Mi esposo ya no me hablará nunca. Ya se
fue para Tijuana y se llevó a mi hijo más chico, a mi hijo que dejé de
ver a los trece años, si lo vuelvo a ver será hasta que el tenga
veintitrés, pero sobre todo, soy inocente, y me pongo a pensar, qué
pasaría si hubiera logrado salir del aeropuerto sin dolor, yo creo que
no me hubieran dado ni un peso por el transporte, de eso estoy segura.
Cuando salga de aquí no sé que haré.
Mi casa se cayó en el terremoto del
2010, por eso cuando pasó todo yo vivía con mi mamá, pero murió y se
vendió la casa. Aquí adentro estoy terminando la primaria y después tal
vez la secundaria. Me gustaría, al salir, trabajar en una tienda de esa
en donde se acomodan cosas, como en un mercado o una tienda de ropa.
De haber podido estudiar más me hubiera
gustado ser enfermera. Ayer soñé que estaba en mi ejido junto a mi mamá
platicando y que me decía que me portara bien. Lo más difícil es
despedirme de mis hijas cuando vienen a visitarme. Cada que me vienen a
visitar se van de aquí llorando. Estoy sentenciada a diez años y cien
días y deberé pagar una multa de cinco mil pesos. Como no tendré dinero,
haré servicio social aquí dentro de la cárcel.

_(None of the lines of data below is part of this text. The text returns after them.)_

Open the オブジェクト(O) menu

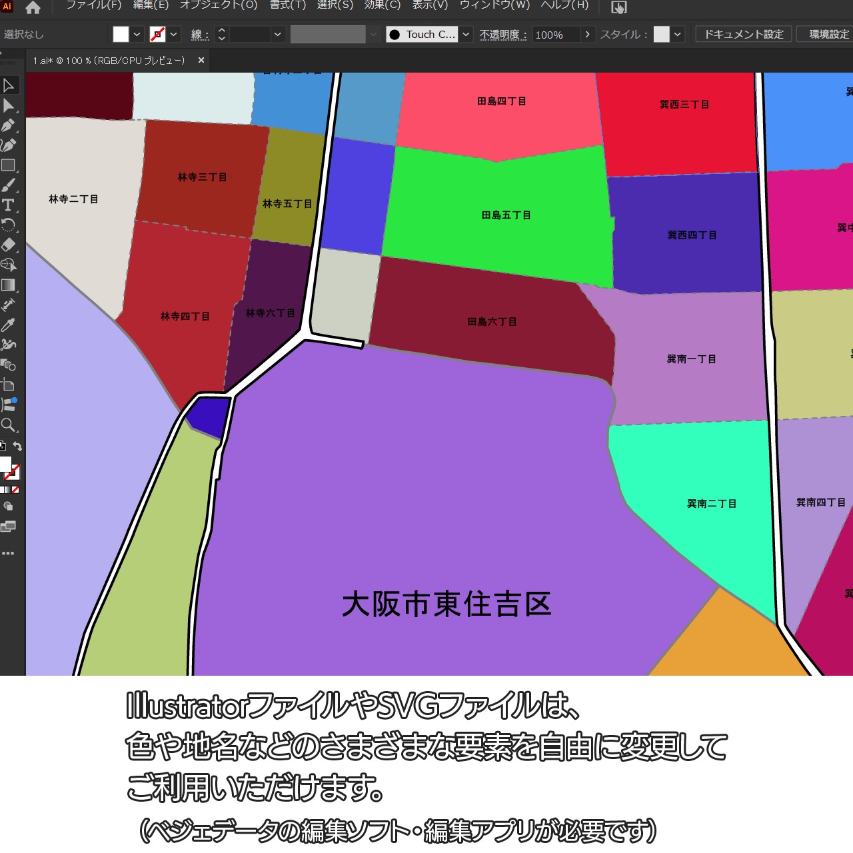[x=219, y=5]
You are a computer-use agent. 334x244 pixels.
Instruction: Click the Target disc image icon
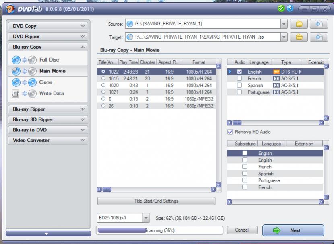319,37
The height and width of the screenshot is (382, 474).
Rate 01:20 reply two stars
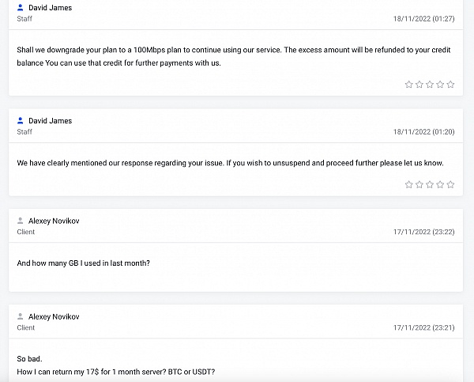[x=419, y=184]
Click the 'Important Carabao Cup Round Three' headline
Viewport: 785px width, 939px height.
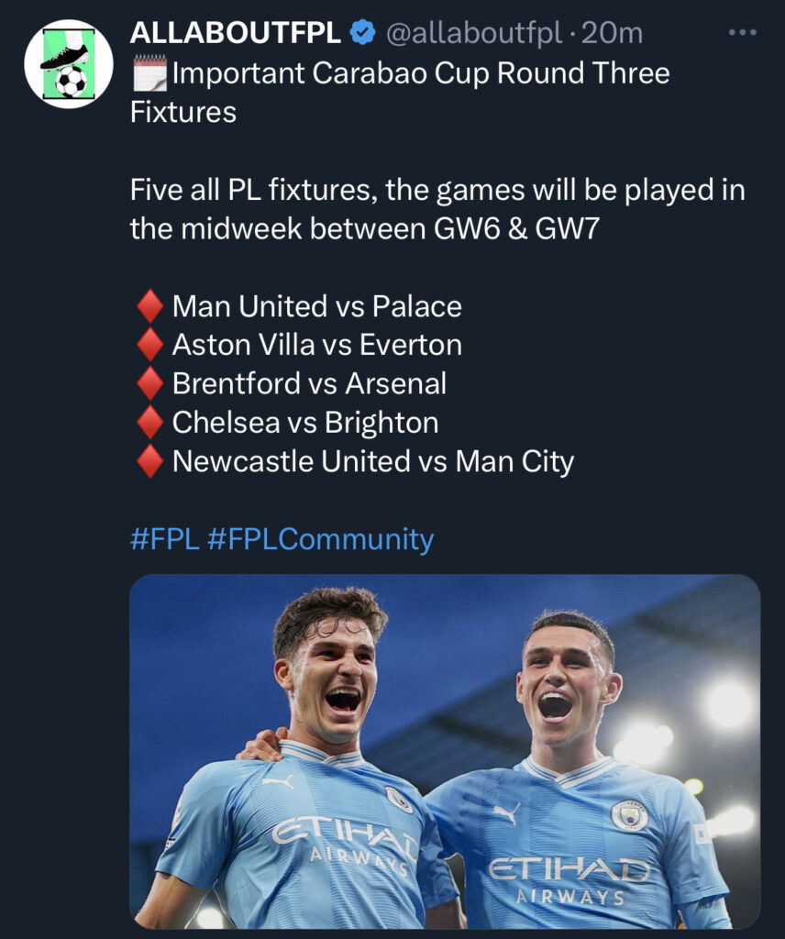point(420,73)
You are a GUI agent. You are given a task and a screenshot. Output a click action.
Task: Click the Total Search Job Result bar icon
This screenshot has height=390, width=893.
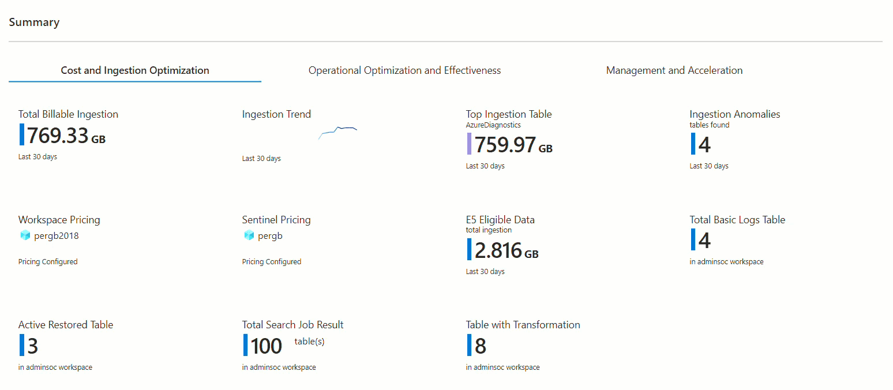coord(246,345)
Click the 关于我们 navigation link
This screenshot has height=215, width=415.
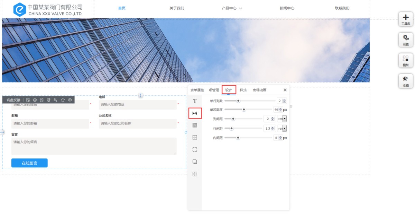pos(177,8)
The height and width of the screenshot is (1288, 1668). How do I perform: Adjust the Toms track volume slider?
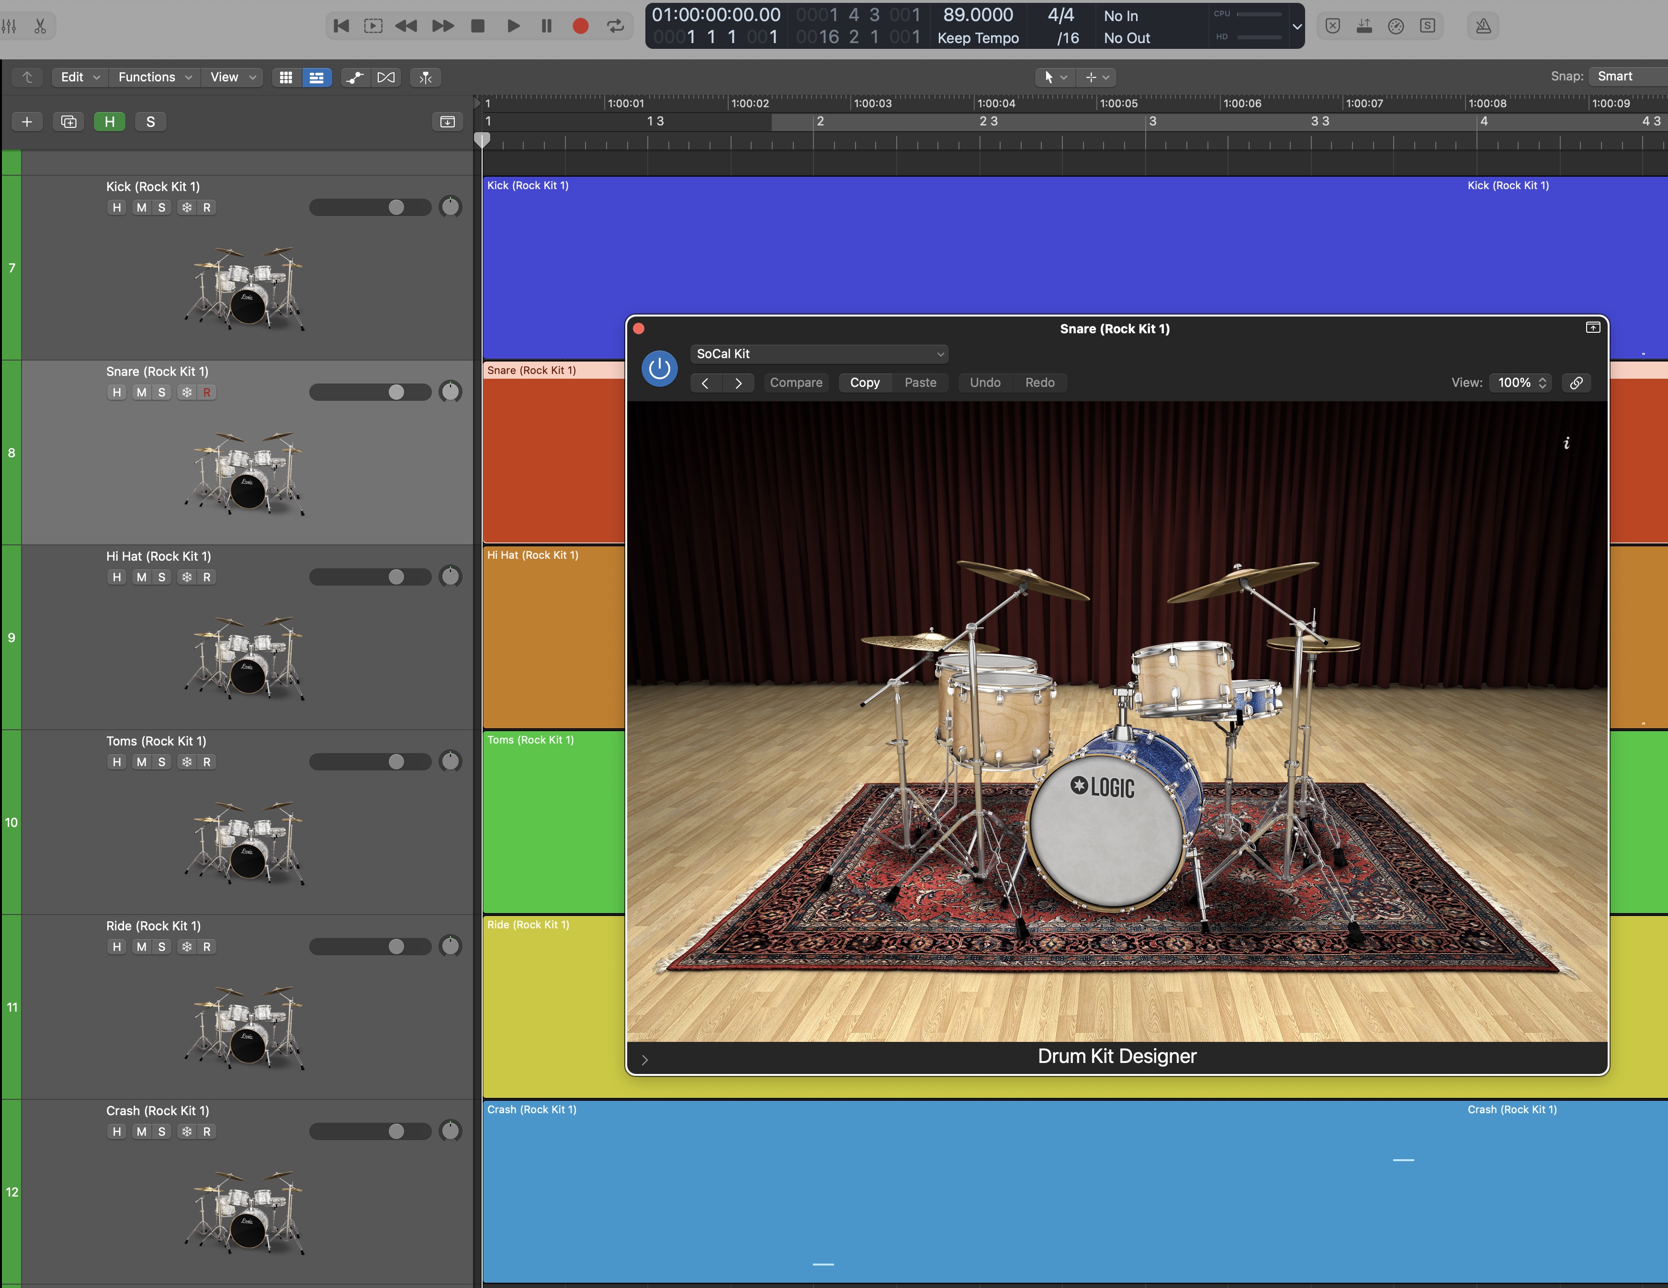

Según datos de la Dirección de Programas
de Reinserción Social del Sistema Estatal Penitenciario de Baja
California, los delitos federales más comúnes de las mujeres son contra
la salud (transportación y venta de drogas) y violación a la Ley de
armas y explosivos.
El machismo impera hasta en el crimen: 3
mil 60 hombres, contra 168 reclusas, lo ratifican. Para llegar a la
sala de audiencias donde entrevisto a Yadira y después a Bertha, el
director de la cárcel llamado por sus subalternos cero uno, me conduce
por un pasillo que está interrumpido por verticales, nostálgicas y
tristes rejas, una y otra vez hasta que llegamos al exterior de una
celda del tamaño de un salón de clases. «Aquí espérate», me pide, y eso
hago.
Dentro de la jaula se encuentran
esposados cincuenta hombres en una «rueda de San Miguel»; sujetos por la
muñeca al lado del otro del otro del otro del otro, hasta formar un
círculo de sentenciados o procesados. Y también hay algunas mujeres.
Ellas están recargadas en un muro color
plomo. Se hablan al oído, sonríen, se cuentan algún chiste, se
cuchichean y vuelven a reír. Son rubias. Desconozco el delito por el que
están aquí; se ve tan limpias, maquilladas, frescas y hermosas que
desentonan. «Aquí estamos muchas de nosotras por andar haciéndole caso o
por estar amenazadas por algún hombre, muchas de aquí estamos por amor,
por amor cometemos delitos», dice una. Pero hay mujeres como Yadira y
Bertha que no llegaron aquí por amor. Yadira ha puesto punto final a la
entrevista.
Entonces, como una señal de que cede la
voz narrativa, dirige su rostro hacia los ojos de Bertha, que ha
esperado su turno con altibajos de atención; seguro lo ha escuchado
antes. Mirar a Bertha es recordar a la actriz María Victoria. Oriunda
del estado de Guerrero, de 52 años de edad, cometió el mismo delito que
Yadira. –
¿Nos permite tomarle una fotografía? Si usted quiere de espalda para que no le salga la cara. –No me tomes foto.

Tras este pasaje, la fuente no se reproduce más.